L’Europa inoltre ha a portata di mano un’altra fonte energetica endogena, in grado di dare una nuova spinta alla sua economia e all’occupazione: l’efficienza energetica. “Con un target vincolante molto modesto (30% al 2030) capace di orientare politiche e investimenti nei settori dell’edilizia, dei trasporti, delle politiche urbane e dell’industria”, scrive Frassoni “si possono: a) risparmiare fino a 50 miliardi di euro all’anno, somma equivalente alla vendita di energia elettrica dell’intera Francia nel 2011; b) creare ogni anno 1.500.000 posti di lavoro e c) ridurre del 40% la spesa per le importazioni di risorse energetiche, che nel 2011 ammontavano a 573 miliardi di euro; d) si possono ridurre di circa un terzo le emissioni totali della Ue; e) circa 30 miliardi di euro all’anno possono essere risparmiati evitando di costruire nuove infrastrutture”.
Efficienza energetica per ridurre i consumi di energia da un lato, e incremento dell’impiego delle fonti rinnovabili dall’altro, devono dunque essere riconfermati come i due must della politica energetica europea, una scelta che anziché penalizzare l’industria sul vecchio continente ha fatto da volano all’innovazione. Anche in questo settore, infatti, siamo di fronte alla classica strategia win-win: gli obiettivi di sostenibilità ambientale e di tutela del clima vanno a braccetto con la sostenibilità economica, considerata la dipendenza dell’Europa dall’import di energia primaria, oltre tutto da regioni divenute politicamente instabili, come il nord-Africa e l’Ucraina, attraverso la quale passano i gasdotti russi che ci riforniscono.
Dipenderà quindi dal Parlamento e dalla Commissione che usciranno dalle prossime elezioni europee fissare traguardi ambiziosi al 2030, aprendo la strada a quelli ancora più stringenti per il 2050, se come Europa vogliamo contribuire a scongiurare il pericolo che l’aumento della temperatura terrestre dovuto all’effetto serra superi i fatidici 2 gradi che gli scienziati hanno posto ai governanti come ultima trincea per evitare conseguenze disastrose e fuori controllo dell’impatto dei cambiamenti climatici sugli ecosistemi che rendono possibile la vita sul pianeta.
Ma anche la Presidenza italiana del Consiglio europeo, come già detto, è chiamata a fare la sua parte. Nei prossimi mesi il passaggio per fissare i nuovi target, infatti, non sarà indolore, e la lobby dei fossili si è già mossa nei mesi scorsi per influenzare la Commissione, attaccando violentemente la politica dell’Europa, e in particolare gli obiettivi sulle rinnovabili, sottolineano Silvestrini e Frassoni. Al governo italiano si chiede che “si ponga alla testa del gruppo di paesi che premono maggiormente a favore dell’accelerazione della transizione energetica, in funzione sia della competitività dell’industria del settore delle rinnovabili europea, sia della tutela del clima”. In ballo c’è non solo il processo di decarbonizzazione del sistema energetico europeo, ma anche i nuovi target post-Protocollo di Kyoto, che saranno al centro della prossima Conferenza mondiale sul clima in programma a Parigi nel 2015 che, dopo il fallimento dell’omologo summit a Varsavia del 2013, speriamo sappia fare tesoro degli ultimi campanelli d’allarme suonati dall’IPCC sulle conseguenze già in atto dei cambiamenti climatici con la presentazione, il 31 marzo 2014 in Giappone, del secondo volume del “Quinto Rapporto di Valutazione sui cambiamenti climatici”.

|---|

OBIETTIVO DEL COMPITO: Ricopia fedelmente il passo del brano sulla politica energetica europea da "Dipenderà quindi dal" a "vita sul pianeta.". I record provengono da una fonte diversa dal brano.

|---|

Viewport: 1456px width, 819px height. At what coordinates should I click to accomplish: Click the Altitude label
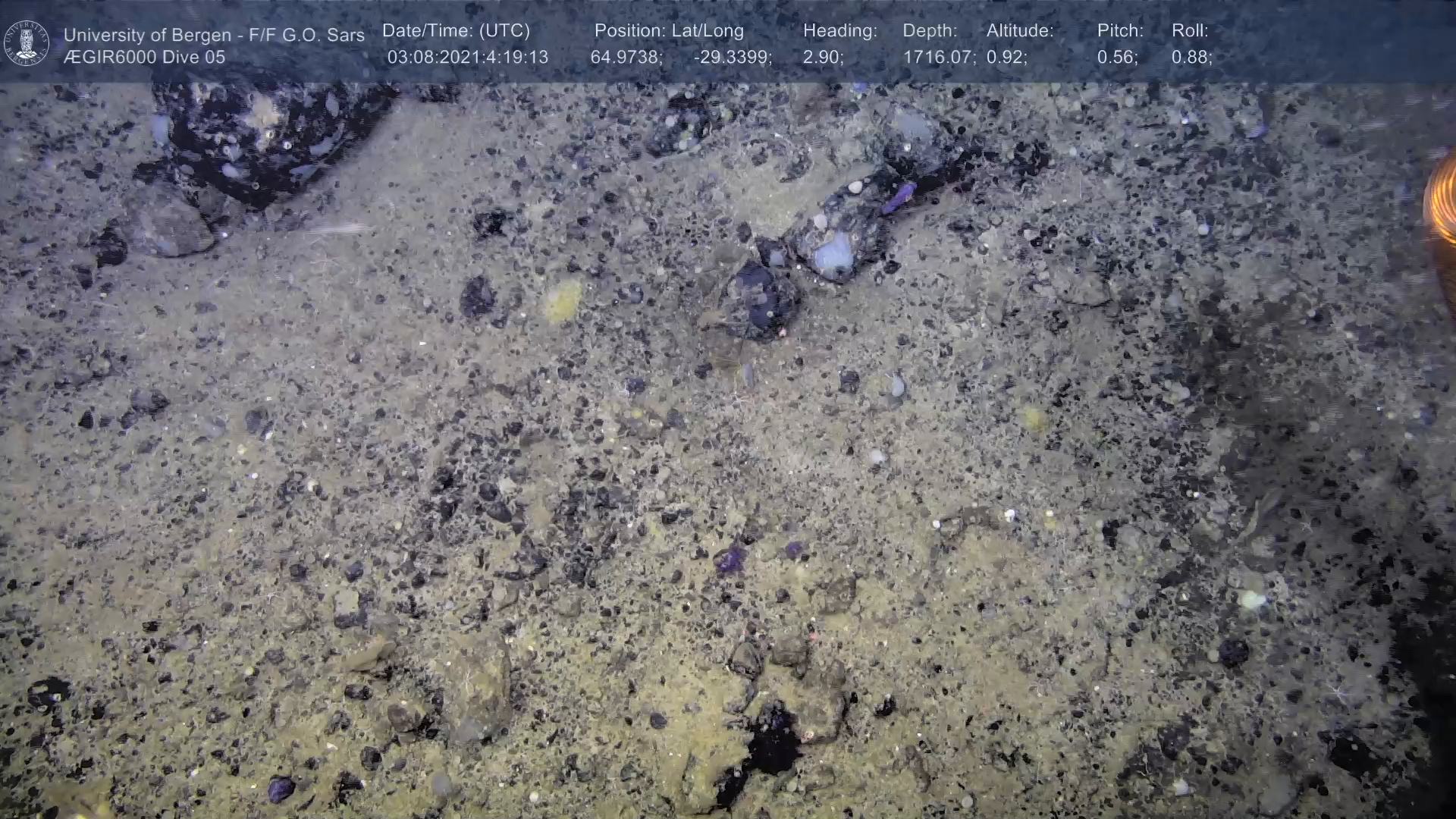1020,31
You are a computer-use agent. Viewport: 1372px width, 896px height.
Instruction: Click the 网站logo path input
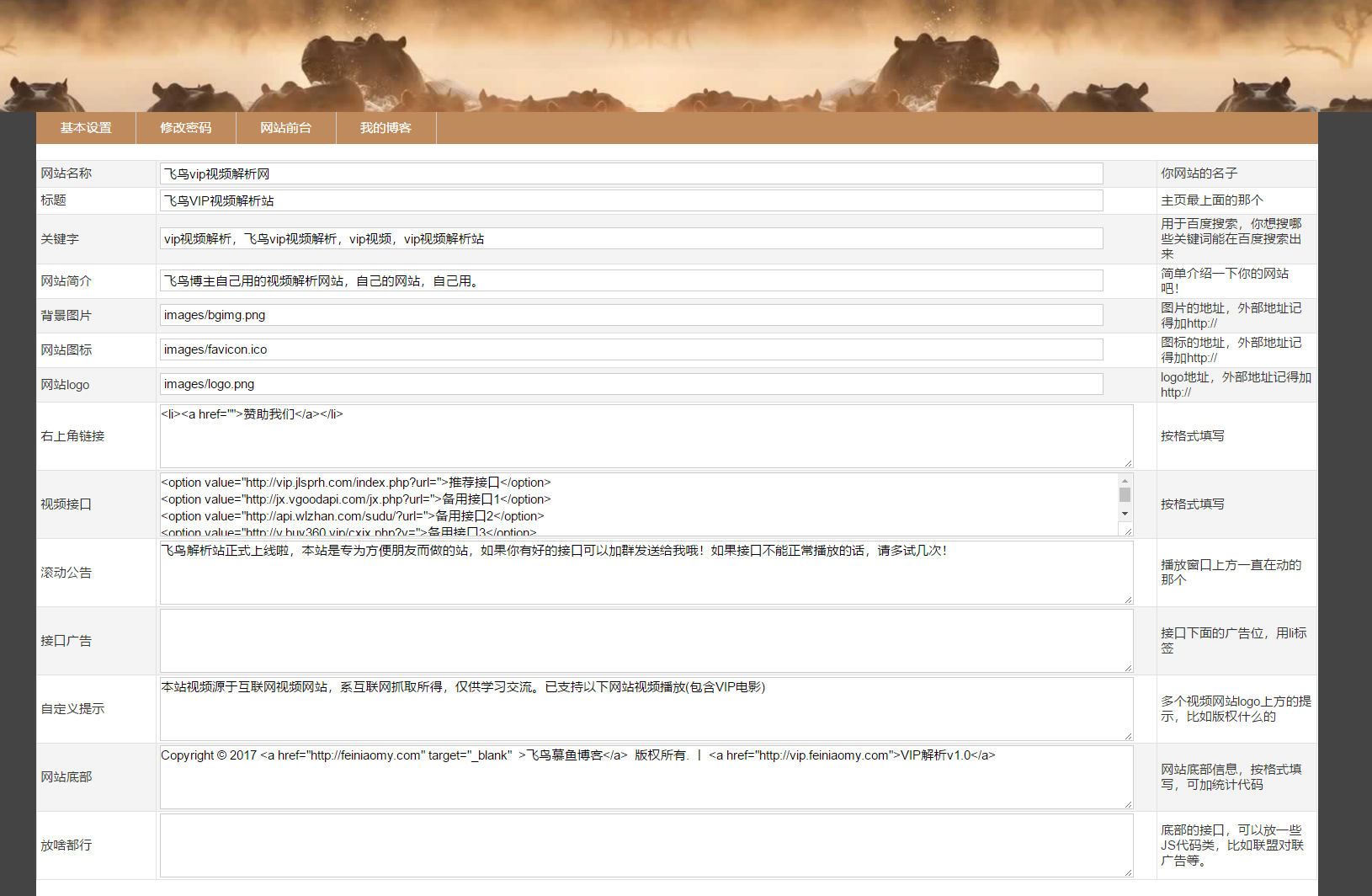[x=631, y=384]

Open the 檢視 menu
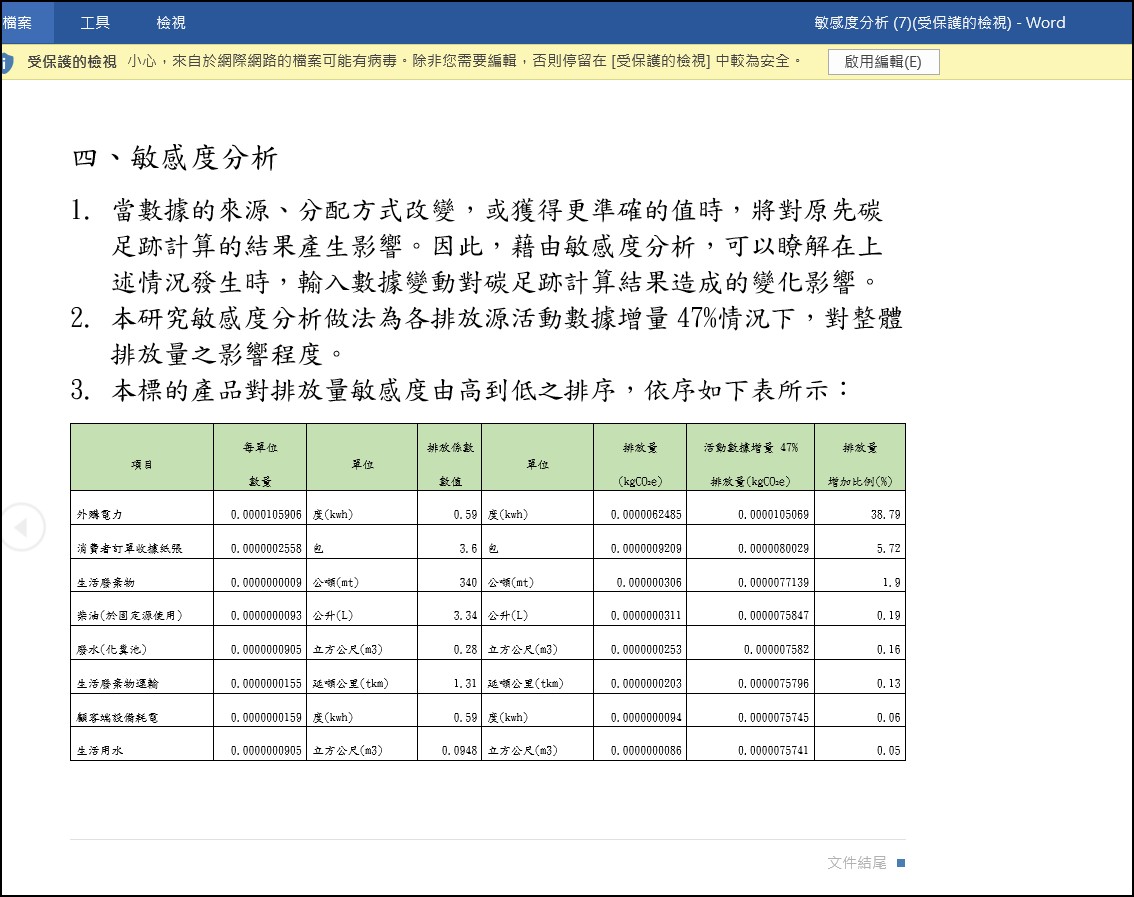point(171,22)
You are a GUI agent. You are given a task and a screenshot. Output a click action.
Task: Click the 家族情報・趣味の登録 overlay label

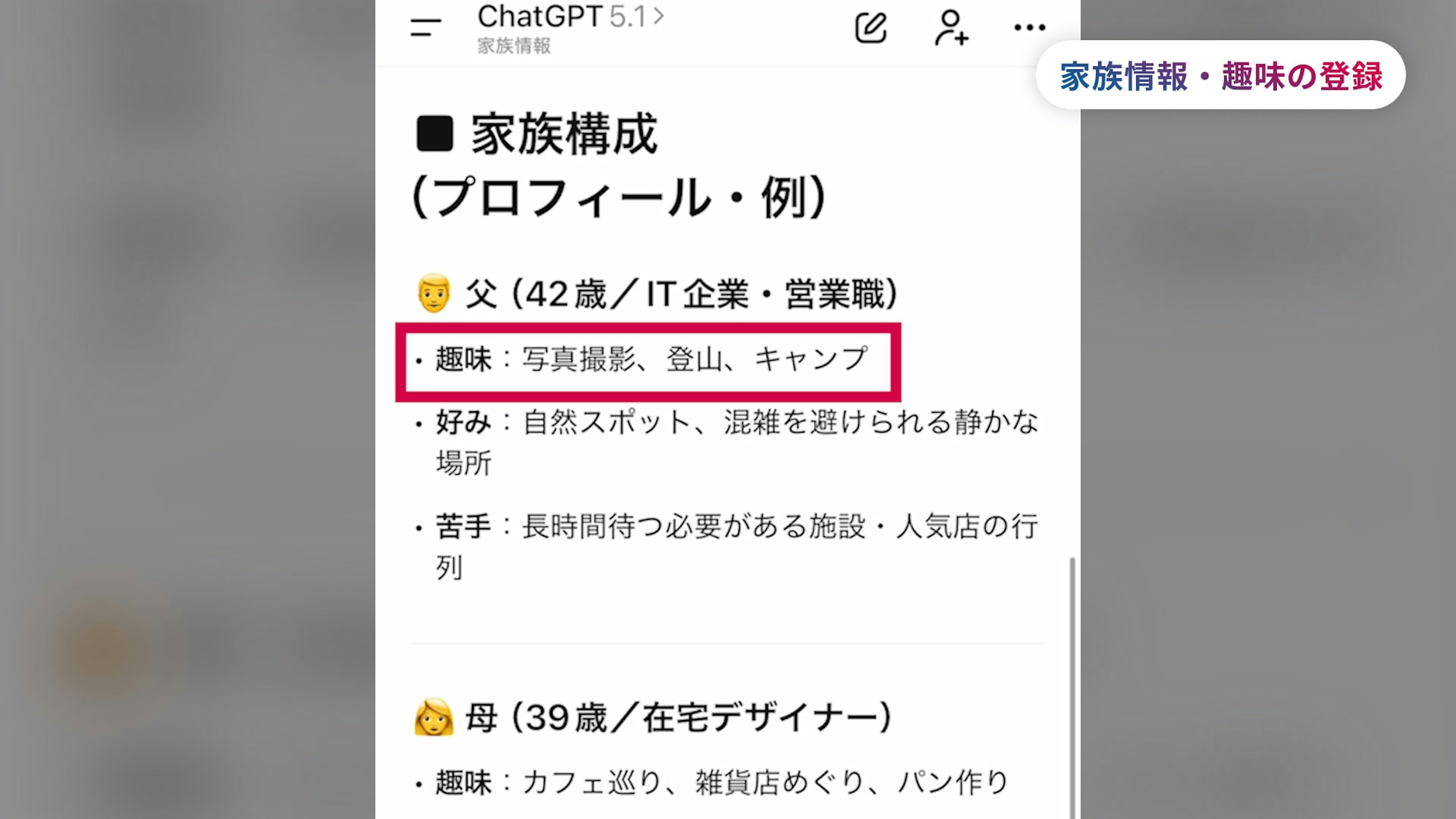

|---|

RISPOSTA:
Dipenderà quindi dal Parlamento e dalla Commissione che usciranno dalle prossime elezioni europee fissare traguardi ambiziosi al 2030, aprendo la strada a quelli ancora più stringenti per il 2050, se come Europa vogliamo contribuire a scongiurare il pericolo che l’aumento della temperatura terrestre dovuto all’effetto serra superi i fatidici 2 gradi che gli scienziati hanno posto ai governanti come ultima trincea per evitare conseguenze disastrose e fuori controllo dell’impatto dei cambiamenti climatici sugli ecosistemi che rendono possibile la vita sul pianeta.